Alles Liebe aus Köln, Michael
Hallo Hendrik,
ich kann dir bei allen Themen und Punkte voll zustimmen. Für mich ist das Wichtigste, eine gesunde „Work-Life-Balance“ zu haben. Hört sich schrecklich modern an, ist aber ein alter Hut. Andere nannten es „Kraft durch Freude“. Im Grunde sind der gesunde Egoismus und ein brauchbares Selbstbewusstsein einige der unschätzbarsten Dinge für unsere Gesungheit, die wir uns nicht nehmen lassen sollten.
Sehr schöner Artikel.
Hallo Hendrik,
ein überaus guter Artikel, der mich in meiner Lebensweise doch immer mehr bestätigt. Danke für deine offene Herangehensweise an das Thema. Ich wünschte es würde öfter solche Artikel anderer geben.
Viele Grüße
marv
Ja, das kann ich so unterschreiben. Es ist wirklich nicht einfach, auf sich selbst zu achten. Auch das Buch von Dale Carnegie ist ein guter Tipp.
Zu dem Thema hatte ich letztes Jahr auch mal einen Blogbeitrag geschrieben. Wen es interessiert: http://www.andreas-fotoblog.de/18-monate-selbstandig-und-der-lange-weg-dorthin-teil-1-3/1217
Vielen Dank für diesen Post. Auch wenn man es theoretisch irgendwie weiß, muss man es manchmal mit Schmackes umme Ohren gehauen bekommen, damit man es nicht wieder vergisst.
Erst einmal danke für den Bereicht, ich denke das viele sich in vielen gennanten Bereichenb wieder finden. Ich zu meinem Teil bin erfolgreicher Nebengewerbsbetreiber mit den Aufträgen einer Vollzeit wenn man Bearbeitung und Aufträge zusammen nimmt.Dazu kommen Aufträge von größeren Hundezubehörhersteller die zu stemmen sind momentan, Wichtig ist denke ich auf seinen Körper zu hören..müde ? dann ruh dich aus…iss Gesund..trinke ausreichend..nimm dir auch bei Hochzeiten kleine Bomben mit 🙂 für zwischendurch… (Obsttüten/Wasser z.B.) gerade auch bei der Hundefotografie stehe ich oft sehr lange in der Sonne…schütze dich !!!Gerade der Umstieg vom Nebengewerb zur Haupteinnahmequelle ist extrem schwierig da du in beiden Jobs alles gibst..treffe Entscheidungen die dir gut tun…Dinge auch mal aus der HAnd geben wie Buchhaltung z.b. ( bei mir schwierig manchmal andere was machen zu lassen ). Für mich ist es um so wichtiger Schlaf und Ruhe zu tanken sobald die Abende nicht mehr so lange sind und es vor 2-3 Uhr ins Bett geht ,,,die Zeit um so intensiver nutzen…. lg
Habe den Artikel erst jetzt entdecke und möchte dir dafür danken. Sehr offen und gut geschrieben, und für uns alle ein sensibles Thema, das gerne verdrängt wird. Gerade in der Saisonzeit muss „die Ernte“ eingefahren werden, obwohl ja im Winter und Frühling Menschen heiraten, versucht man doch, alles mitzunehmen. Besonders bei den Hinweisen zur Vernetzung habe ich Leute meiner Umgebung „wiedererkannt“. Diese Dauernörgler reden das Geschäft schlecht, fotografieren ja schon sooo lange und haben ja früher „richtig gutes Geld“ verdient, aber heute… Solche Leute blende ich inzwischen aus meinem Leben aus. Besser so.

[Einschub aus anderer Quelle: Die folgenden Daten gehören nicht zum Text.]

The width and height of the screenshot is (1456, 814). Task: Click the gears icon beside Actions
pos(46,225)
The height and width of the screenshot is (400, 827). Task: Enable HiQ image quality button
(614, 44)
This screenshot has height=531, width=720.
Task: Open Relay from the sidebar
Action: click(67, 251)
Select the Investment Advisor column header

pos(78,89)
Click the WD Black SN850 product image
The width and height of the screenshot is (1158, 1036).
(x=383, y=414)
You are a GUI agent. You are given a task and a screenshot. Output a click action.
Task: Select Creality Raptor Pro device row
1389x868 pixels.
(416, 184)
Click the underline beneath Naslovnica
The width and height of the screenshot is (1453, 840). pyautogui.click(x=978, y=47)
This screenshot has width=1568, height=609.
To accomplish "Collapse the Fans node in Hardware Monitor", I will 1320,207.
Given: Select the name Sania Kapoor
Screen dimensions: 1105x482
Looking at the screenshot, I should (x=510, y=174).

Hallo Hendrik, vielen Dank für diesen sehr gut geschriebenen Artikel. Die Thematik scheint gerade allgemein in der Luft zu liegen bei vielen Fotografen und Kreativen. Das bedingt fast schon die berufliche Thematik an sich. Ich fotografiere aktuell zum Beispiel bewusst weniger Hochzeiten wie in den vergangenen Jahren. Hat sich als gut erwiesen. Da bleibt für die einzelne Hochzeit mehr Power, mehr Lust, mehr Energie. Eine andere wesentliche Sache ist auch der eigenen Energie zu folgen. Worauf hab ich jetzt Lust ? Was interessiert mich wirklich (wirklich). Leichter gesagt, als getan. Denn manchmal braucht es auch ein gehöriges Maß an Mut und Offenheit, neue Wege zu gehen.
Hallo Wolfgang,
ja, es braucht tatsächlich Mut, sich immer wieder neu zu erfinden. Gerade wenn das, was man macht, am Markt schon funktioniert. Ich tappe selber immer wieder in diese Falle.
Ich wünsche dir viel Erfolg auf deinen (vielleicht neuen) Wegen!
Liebe Grüße
Hendrik
Vielen herzlichen Dank für diesen tolle und informativen Beitrag von euch! Ich konnte einiges neues für mich mitnehmen und freue mich schon auf die nächsten Beiträge.